Die barocke Ausstattung des Gebäudes ist nur noch in Teilen erhalten; von besonderem, auch wissenschaftsgeschichtlichem Interesse sind die Deckenmalereien des Festsaals und des Johannessaals. Die Decke des Festsaals wurde 1755 nach dem Concetto des kaiserlichen Hofdichters Pietro Metastasio von den Malern Gregorio Guglielmi (Figuren) und Domenico Francia (Scheinarchitektur) ausgemalt und hat die vier Fakultäten Jurisprudenz, Medizin, Theologie und Philosophie sowie eine Apotheose des kaiserlichen Paares zum Inhalt. Bemerkenswert ist, dass die Ikonographie nicht mehr ausschließlich der traditionellen barocken Allegorik folgt, sondern sich nachhaltiger Elemente der Aufklärung bedient. Durch einen verheerenden Brand im Jahr 1961 wurde die Decke vollkommen zerstört und vom akademischen Maler und Restaurator Paul Reckendorfer wieder hergestellt.
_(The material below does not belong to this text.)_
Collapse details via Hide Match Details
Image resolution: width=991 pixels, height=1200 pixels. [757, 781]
Antijesuitisches Bildprogramm
Der Johannessaal, Hörsaal der Theologie, wurde 1766/67 von Franz Anton Maulbertsch mit der „Taufe Christi“ freskiert. Ikonographisch ungewöhnlich zeigt das Deckengemälde die Taufe als Offenbarung der Trinität und richtet sich damit gegen den jesuitischen Antitrinitarismus, ist also als Ausdruck des Kampfes gegen die jesuitische Lehre zu werten. Das Fresko zählt zu den wichtigsten Frühwerken des bedeutendsten österreichischen Malers des Spätbarock.
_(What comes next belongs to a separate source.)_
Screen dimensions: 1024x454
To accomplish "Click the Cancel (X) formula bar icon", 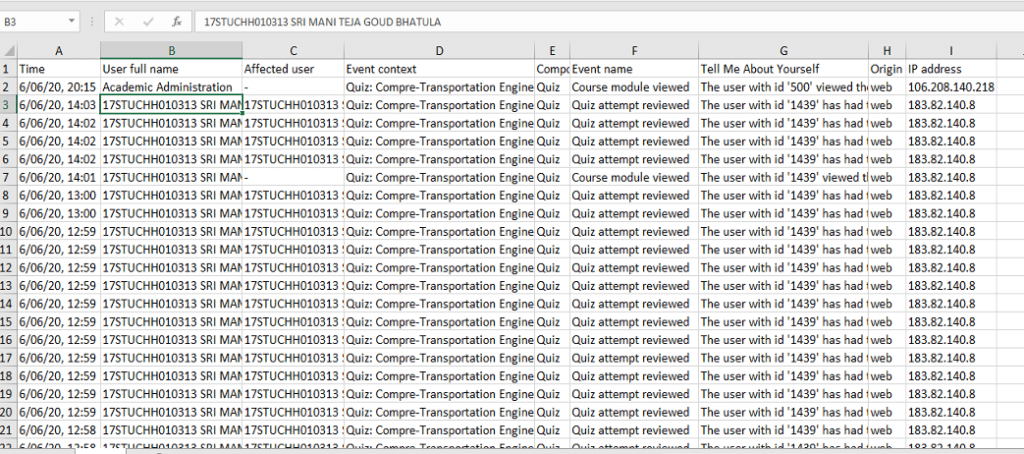I will click(120, 21).
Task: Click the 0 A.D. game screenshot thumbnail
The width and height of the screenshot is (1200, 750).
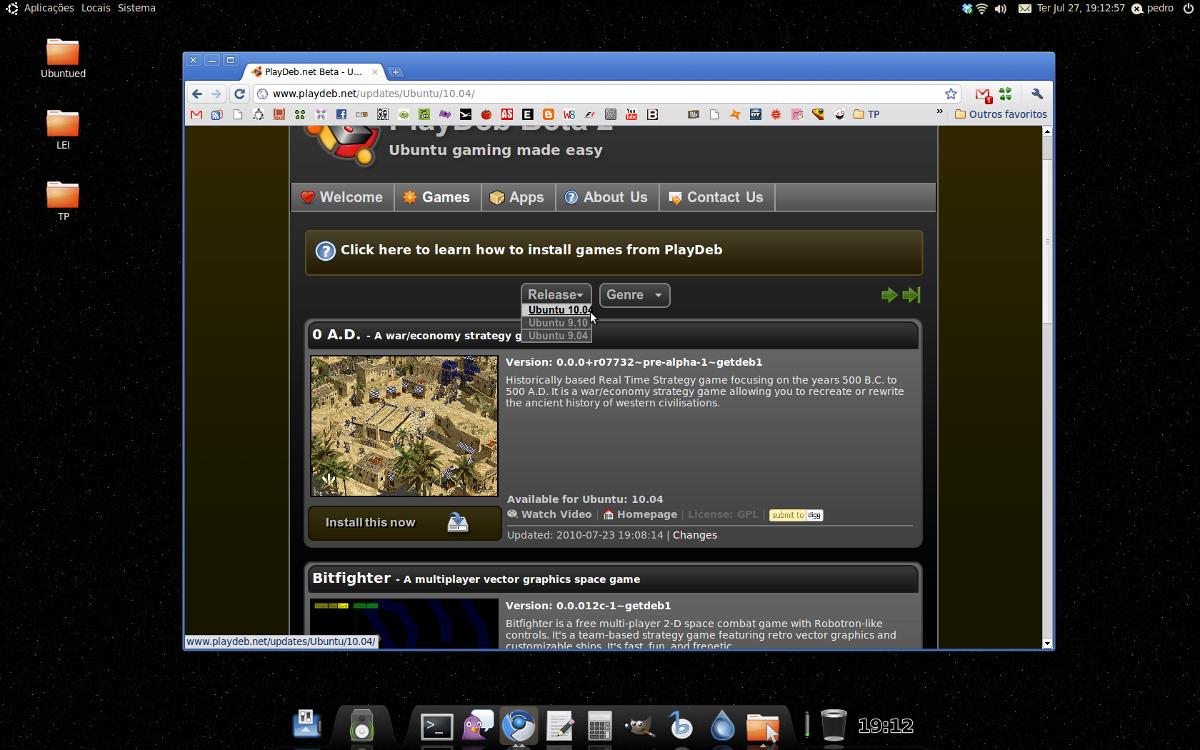Action: coord(404,426)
Die neue Aula beherbergte zwischen 1759 und 1786 im 2. Obergeschoß zusätzlich die Akademie der Bildenden Künste. Nach der Niederschlagung der Revolution 1848 wurde das Gebäude vom Militär besetzt und diente diesem bis zur Fertigstellung der die Stadt kontrollierenden „Defensionskasernen“ (Roßauer Kaserne, Franz Joseph-Kaserne) als „Aulakaserne“. 1857 wurde das Gebäude nicht wieder an die Universität, sondern an die Akademie der Wissenschaften übergeben, deren Sitz es bis heute ist.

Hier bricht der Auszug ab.